Personal information
- Full name: Timothy Aston Bredbury
- Date of birth: 25 April 1963 (age 62)
- Place of birth: British Hong Kong
- Height: 5 ft 8 in (1.73 m)
- Position: Forward

Youth career
- 1979–1982: Liverpool

Senior career*
- Years: Team / Apps / (Gls)
- 1982: Ryoden / 4 / (13)
- 1982–1984: Seiko / 34 / (15)
- 1985–1986: Rangers (HKG)
- 1986–1990: South China /  / (61)
- 1990–1991: Lai Sun / 29 / (21)
- 1991–1992: Sydney Olympic / 24 / (15)
- 1992: Selangor / 18 / (11)
- 1993: Sabah / 10 / (3)
- 1993: South China / 3 / (1)
- 1993–1994: Voicelink / 11 / (6)
- 1994–1995: Sing Tao / 24 / (8)
- 1995–1996: Frankwell / 14 / (3)
- 1996–1999: Instant-Dict

International career
- 1986–1999: Hong Kong / 34 / (14)

Managerial career
- 2006: Rangers (HKG)
- 2007: Tai Po
- 2007–2008: Rangers (HKG)
- 2011–2012: Rangers
- 2012–2013: Sun Hei
- 2007–2013: Kitchee (academy coach)
- 2012–2013: Tai Chung
- 2016–2017: HKFC U18 Team & HKFC Vets Team (HKFC Soccer 7's 2016/2017)
- 2017–2018: Kitchee (U14 Team)
- 2018–2019: Kitchee (assistant technical director)
- 2019–2020: Kowloon
- 2023: Sham Shui Po (assistant coach)
- 2024: Rangers (HKG)

= Tim Bredbury =

Hong Kongese footballer

Timothy Aston Bredbury (巴貝利; born 25 April 1963) is a Hong Kong professional football coach and former professional footballer who played as a forward. Bredbury is a UEFA/AFC A-licensed coach.

==Early life==
Bredbury was born in Hong Kong to British parents from Liverpool. His father John moved to Hong Kong as a fireman working for the Hong Kong Fire Services Department. He went to Glenealy School and King George V School. As a talented sportsman, he represented Hong Kong in rugby sevens at the 1979 Rosslyn Park World Schools Sevens, as well as in field hockey and swimming. He has three siblings who have also represented Hong Kong at field hockey and rugby.

==Club career==
Bredbury began his football career with Liverpool in 1979, signing as an apprentice professional. After two years, he was offered full professional terms on a one-year contract.

Bredbury stayed at the Liverpool reserve team for three years, winning the Central League twice, the Liverpool Senior Cup and the Nice International Invitation Tournament in France.

At the end of his contract, Bredbury was then approached by Ryoden.
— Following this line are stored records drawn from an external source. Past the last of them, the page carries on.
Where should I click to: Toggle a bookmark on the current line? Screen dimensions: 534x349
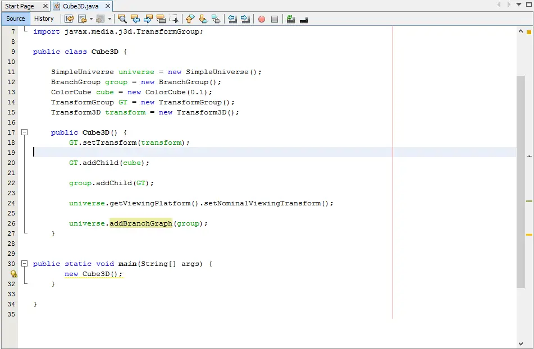tap(216, 19)
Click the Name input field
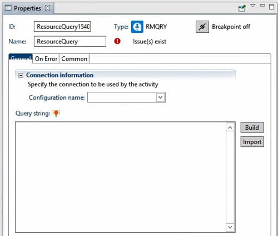Image resolution: width=278 pixels, height=236 pixels. (70, 41)
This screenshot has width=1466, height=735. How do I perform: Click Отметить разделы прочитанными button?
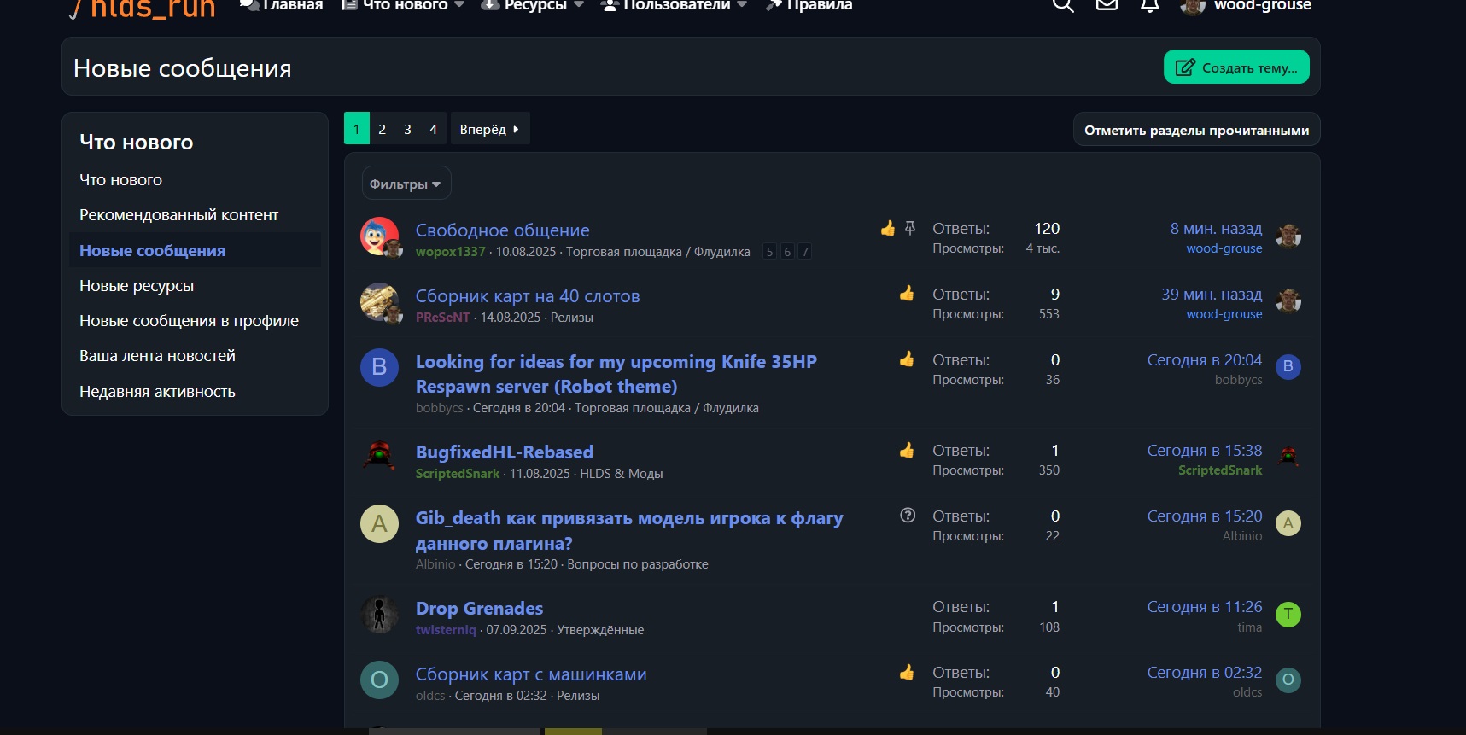tap(1196, 130)
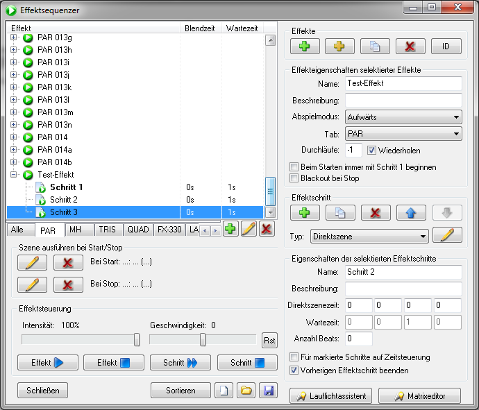
Task: Save effects with the floppy disk icon
Action: coord(267,391)
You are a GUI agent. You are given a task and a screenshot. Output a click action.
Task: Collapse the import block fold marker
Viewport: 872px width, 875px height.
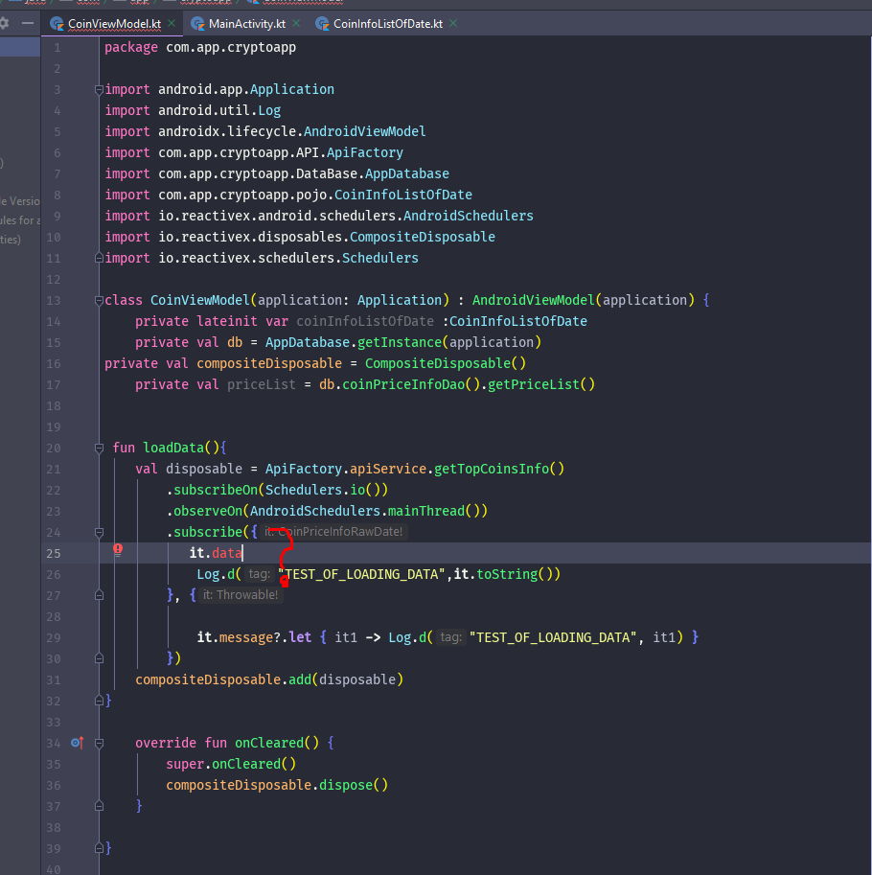99,89
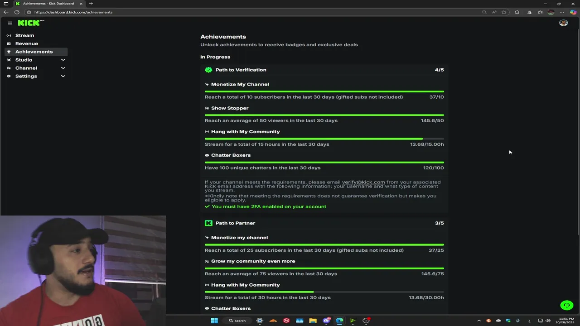Open Discord from the taskbar
The image size is (580, 326).
(326, 321)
He decided to take the offer and return to Hong Kong. He scored 13 goals in 4 games and was soon signed up with Hong Kong league giants Seiko, playing alongside the likes of Arie Haan, Theo de Jong, Dick Nanninga, René van de Kerkhof, Johnny Rep, Peter Bodak and Benny Wendt in a highly successful 2-year period winning the league twice.

Between 1982 and 1999, Bredbury played for various clubs in Hong Kong, such as Hong Kong Rangers, South China, Lai Sun, Frankwell, Sing Tao and Instant-Dict, as well as Australian club Sydney Olympic FC and Malaysian clubs Selangor FA and Sabah FA.

Bredbury was the joint top goalscorer in Hong Kong on two separate occasions and finished tied (with Dale Tempest) in the Hong Kong First Division League with 21 goals during the 1990–1991 season with Lai Sun FC before leaving Hong Kong and signing for Sydney Olympic in Australia.

In his debut season, Bredbury also finished as joint top scorer (with Kimon Taliadoros) in the National Soccer League with Sydney Olympic FC during the 1991–1992 season scoring 15 goals in 24 appearances.

Bredbury also had two successful seasons playing in Malaysia with giants Selangor FC and second division side Sabah FC. At Sabah, Bredbury helped the club reach the FA Cup Final, the first time a second division side had achieved this feat.

At the club level, Bredbury played against top club sides from around the world, including Corinthians, Lucky Gold Star (now Seoul), Odense, Sampdoria, A.C. Milan, Everton, Aston Villa, Coventry, Sparta Prague, Brøndby and Chelsea.

In 1986, Bredbury was invited to join the Hong Kong national team and, in a career that spanned over 10 years, he played in the World Cup qualifying rounds, Olympics qualifying rounds and Asian Games in Yokohama, Japan. He played over 30 representative games scoring 14 goals.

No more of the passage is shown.